- **EXCERPTED PASSAGE**

The Emerging Pro-Peace Culture

It is Wednesday March 19, 2003 and I am sitting numb in front of the television screen and asking myself how this could be happening. How could a nation who boasts of being a righteous nation of justice be moving into Iraq with bombs? Since September 11th I have watched a fearful nation led by an administration hell bent on revenge go from victim to victimizer. This is what often happens when injustice occurs. You become the very thing that ravaged you.
Yet among the call for more firestorms and vengeance I have heard another voice calling strong from behind the lines of war. The voices of The People — not just people of The United States but the voices of the world, and they are calling for peace. We took to the streets in unprecedented numbers to express clear opposition of a pre-emptive strike against a country that has never attacked us. Massive letter writing campaigns were launched and emails and faxes stuffed the computers and offices of Congress. There were petitions and candle light vigils with people of all races, gender, age, political and religious backgrounds. Countries, states, cities and towns across the globe spoke out against war in Iraq. The support of The United Nations faltered as the evidence against Iraq didn’t seem to add up. World leaders and the People wanted more proof and the proof never seemed to come.

- **STORED ROWS**
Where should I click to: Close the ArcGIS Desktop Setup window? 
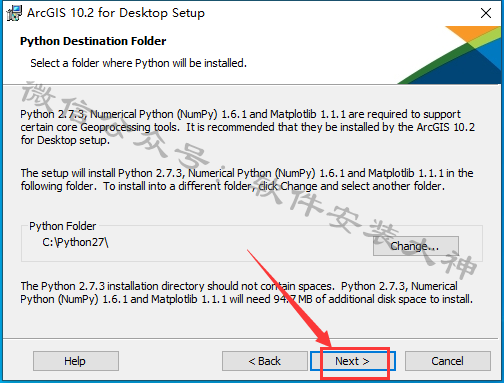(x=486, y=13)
--
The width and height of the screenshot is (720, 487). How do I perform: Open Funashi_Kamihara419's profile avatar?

- **DIRECTIVES**
1: Transcribe the stretch of the essay on the pro-peace culture from "Yet among the" through "seemed to come.".
2: In the essay on the pro-peace culture, list every kind of place that the text says spoke out against war in Iraq.

- **ANSWERS TO THE TASKS**
1:
Yet among the call for more firestorms and vengeance I have heard another voice calling strong from behind the lines of war. The voices of The People — not just people of The United States but the voices of the world, and they are calling for peace. We took to the streets in unprecedented numbers to express clear opposition of a pre-emptive strike against a country that has never attacked us. Massive letter writing campaigns were launched and emails and faxes stuffed the computers and offices of Congress. There were petitions and candle light vigils with people of all races, gender, age, political and religious backgrounds. Countries, states, cities and towns across the globe spoke out against war in Iraq. The support of The United Nations faltered as the evidence against Iraq didn’t seem to add up. World leaders and the People wanted more proof and the proof never seemed to come.

2:
- Countries
- States
- Cities
- Towns